Brian Dowd-Uribe is a food systems researcher and assistant professor at University of San Francisco.  He met Devon in the Environmental Studies PhD program at UC Santa Cruz.  There, Brian’s research took place in Burkina Faso, where he looked closely at the introduction of genetically modified cotton and its impact on state and its cotton companies, and at the impacts of liberalization on farmer livelihoods.  At the same time, with a group of other PhD students at UC Santa Cruz, Brian co-founded the New Roots Institute for the Study of Food Systems.  He worked as a post-doc at Columbia University’s Earth Institute, looking at community gardens in East Harlem, and then for three years at the University of Peace, a United Nations-affiliated university in Costa Rica.  He and his family recently returned to Northern California, where he grew up, for a tenure-track position at University of San Francisco.  In this episode, Devon and Brian talk about Burkina Faso’s unique high-quality cotton industry, prospects of genetically modified crops in bringing economic development to the poor, and the need to (and joy of) creating alliances and relationships across unequal differences in power.  

3: Maywa Montenegro on GMOs, agrobiodiversity, and the politics of who speaks for science

Maywa Montenegro de Wit is a seed scholar and science writer who I know through many mutual friends and through the agroecology movement.  I love to keep up with her written work, in part because it is so well crafted, but also because she continually brings fresh analysis and perspective to conversations that can feel tired-- like conversations about the role of urban agriculture, the importance of biodiversity conservation, and the use of genetically modified organisms.

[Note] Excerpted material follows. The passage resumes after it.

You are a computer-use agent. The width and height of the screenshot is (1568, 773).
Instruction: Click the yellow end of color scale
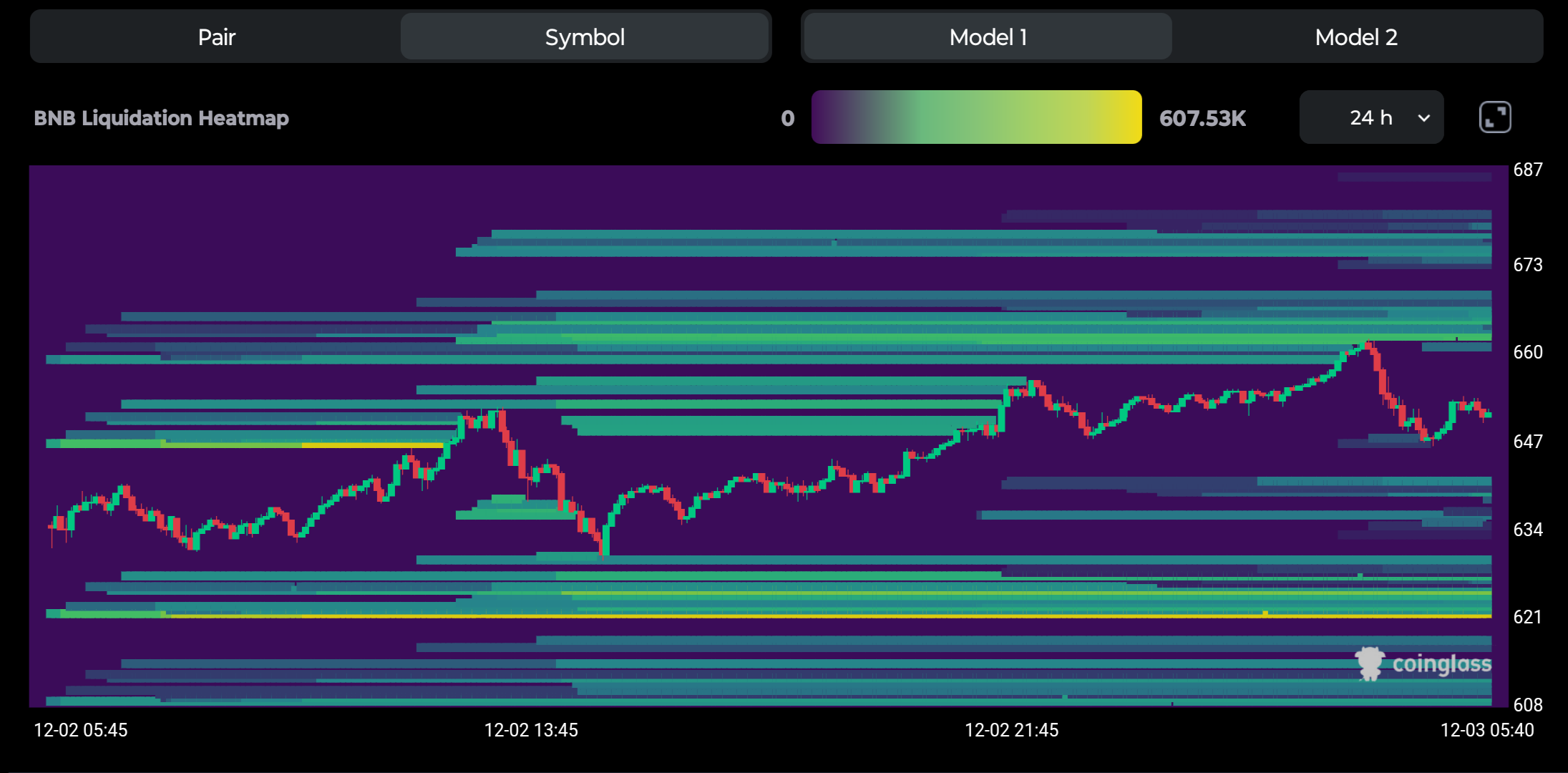[x=1124, y=117]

She is a PhD Candidate at UC Berkeley, where her research focuses on the social relations around seeds and seed systems.  She also has a degree in molecular biology, and a masters in science writing from MIT. She publishes work in academic journals and also widely in the popular press.  She was an editor at Seed Magazine, and her work is published recently by Ensia, Gastronomica, The Huffington Post and Grist.org, among many other publications.

Maywa talks with Devon about the conservation of crop wild relatives, GMOs, the food movement, and the privileged positioning of scientific knowledge and the need to recognise many kinds of knowledges about food.